In the front seat, his mother said, “Look.” He opened his eyes: the nativity scene Christian high-schoolers staged in front of the clinic every year as a protest. Trees made blue shadows against the snow. Today had been warm, and in places the snow had melted back so that the earth showed through, cracked like old leather. The manger scene used real animals, a cow, a goat, two sheep.
At the house, Angie said, “Oh, hey, is that
your car?”
“Yeah.” Luke smiled goofily, despite himself; he loved his car.
“Nice.”
Luke said, “I have something for you.”
She followed him upstairs, to his room. He pulled the package from his desk drawer. It was her Christmas present, but it suddenly seemed like a good idea to give it to her early.
“What is it?”
“Open it.”
He’d bought her a watch, a man’s because she didn’t like dainty things. He’d used almost all the money he’d earned at the Y. The jeweler had removed three of the wristband’s heavy metal links and then slid the watch over his own small, clean hand. Scratchproof, waterproof to 500 feet, accurate to fifteen seconds a year. At the top of the face was a small window in which the sun, then the moon, rose and fell.
“Luke,” she said.
“If you don’t like it you can return it.” It was an almost-logical reason for giving her the watch early, except that he hadn’t thought of it until just now.
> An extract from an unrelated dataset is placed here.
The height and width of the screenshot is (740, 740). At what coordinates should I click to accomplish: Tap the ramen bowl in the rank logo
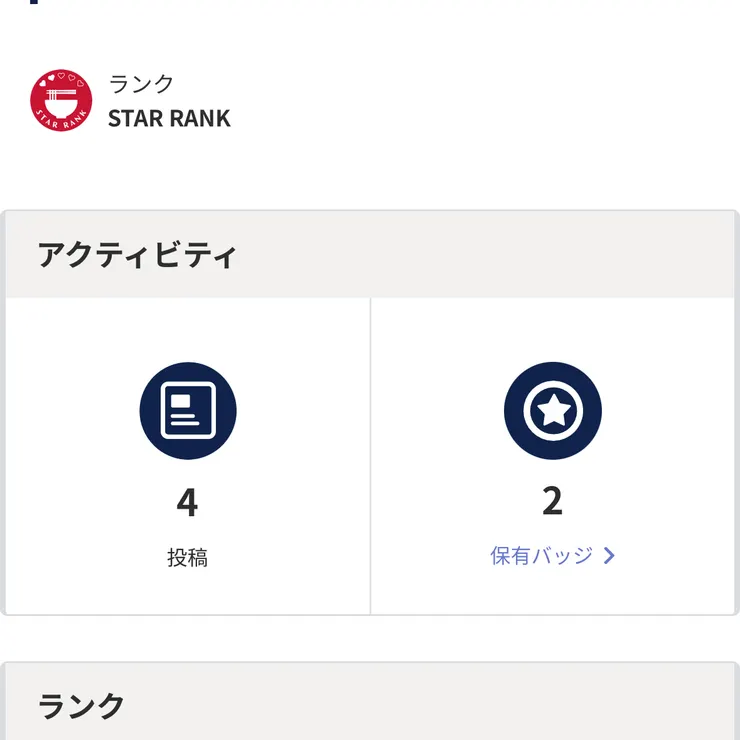[x=61, y=98]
She touched the face, the size of a quarter.
“The moon goes through its real phases; it waxes and wanes.” She didn’t say anything, lips pressed together. “The jeweler kept pointing me toward the ‘young ladies’ watches.’” Still nothing. She hated it. “Really, if something else would be better. You won’t offend me.”
“This is the best present anyone has ever given me,” she said.
Pieter pulled down the narrow ladder that led to the attic. Climbing up, he tread gingerly through the beams and yellowed insulation the color of freezer rime to the boxes of Christmas tree ornaments. Dusty light, partially blocked by an old dresser, drifted from a low window. The attic smelled sweetly of mothballs and dry rot.